## [Excerpted records]
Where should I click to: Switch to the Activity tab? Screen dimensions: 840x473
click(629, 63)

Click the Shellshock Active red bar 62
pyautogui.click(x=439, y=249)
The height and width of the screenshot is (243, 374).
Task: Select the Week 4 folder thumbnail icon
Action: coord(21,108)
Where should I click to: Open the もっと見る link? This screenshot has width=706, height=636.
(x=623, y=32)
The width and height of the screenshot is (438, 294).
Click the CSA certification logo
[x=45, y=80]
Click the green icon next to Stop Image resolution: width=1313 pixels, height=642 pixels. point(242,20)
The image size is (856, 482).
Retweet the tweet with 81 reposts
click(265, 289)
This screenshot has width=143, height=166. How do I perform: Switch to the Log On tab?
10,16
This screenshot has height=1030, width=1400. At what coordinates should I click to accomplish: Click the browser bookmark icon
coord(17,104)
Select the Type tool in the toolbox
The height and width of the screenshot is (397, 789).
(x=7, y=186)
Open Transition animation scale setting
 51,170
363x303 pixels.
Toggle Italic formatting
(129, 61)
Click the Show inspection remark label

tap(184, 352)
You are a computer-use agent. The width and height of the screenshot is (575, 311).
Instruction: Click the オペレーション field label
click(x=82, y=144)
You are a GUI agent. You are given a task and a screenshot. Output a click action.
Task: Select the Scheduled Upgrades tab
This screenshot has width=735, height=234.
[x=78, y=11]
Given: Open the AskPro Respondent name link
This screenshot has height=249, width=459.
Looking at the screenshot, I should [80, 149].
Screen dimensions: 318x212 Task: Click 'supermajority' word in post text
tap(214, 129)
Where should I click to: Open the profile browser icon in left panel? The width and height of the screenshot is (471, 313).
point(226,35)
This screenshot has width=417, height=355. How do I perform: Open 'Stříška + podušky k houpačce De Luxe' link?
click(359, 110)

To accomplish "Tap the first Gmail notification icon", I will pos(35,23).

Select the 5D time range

## [Directions for this task]
Nothing in the listing may be changed; retype it all exactly.

## [Answer]
Where should I click to: Switch to the Activity tab? Screen dimensions: 840x473
click(629, 63)

Click the Shellshock Active red bar 62
pyautogui.click(x=439, y=249)
The height and width of the screenshot is (243, 374).
Task: Select the Week 4 folder thumbnail icon
Action: coord(21,108)
Where should I click to: Open the もっと見る link? This screenshot has width=706, height=636.
(x=623, y=32)
The width and height of the screenshot is (438, 294).
Click the CSA certification logo
[x=45, y=80]
Click the green icon next to Stop Image resolution: width=1313 pixels, height=642 pixels. point(242,20)
The image size is (856, 482).
Retweet the tweet with 81 reposts
click(265, 289)
This screenshot has width=143, height=166. How do I perform: Switch to the Log On tab?
10,16
This screenshot has height=1030, width=1400. At what coordinates should I click to accomplish: Click the browser bookmark icon
coord(17,104)
Select the Type tool in the toolbox
The height and width of the screenshot is (397, 789).
(x=7, y=186)
Open Transition animation scale setting
 51,170
363x303 pixels.
Toggle Italic formatting
(129, 61)
Click the Show inspection remark label

tap(184, 352)
You are a computer-use agent. The width and height of the screenshot is (575, 311).
Instruction: Click the オペレーション field label
click(x=82, y=144)
You are a GUI agent. You are given a task and a screenshot. Output a click action.
Task: Select the Scheduled Upgrades tab
This screenshot has width=735, height=234.
[x=78, y=11]
Given: Open the AskPro Respondent name link
This screenshot has height=249, width=459.
Looking at the screenshot, I should [80, 149].
Screen dimensions: 318x212 Task: Click 'supermajority' word in post text
tap(214, 129)
Where should I click to: Open the profile browser icon in left panel? The width and height of the screenshot is (471, 313).
point(226,35)
This screenshot has width=417, height=355. How do I perform: Open 'Stříška + podušky k houpačce De Luxe' link?
click(359, 110)

To accomplish "Tap the first Gmail notification icon", I will pos(35,23).

Select the 5D time range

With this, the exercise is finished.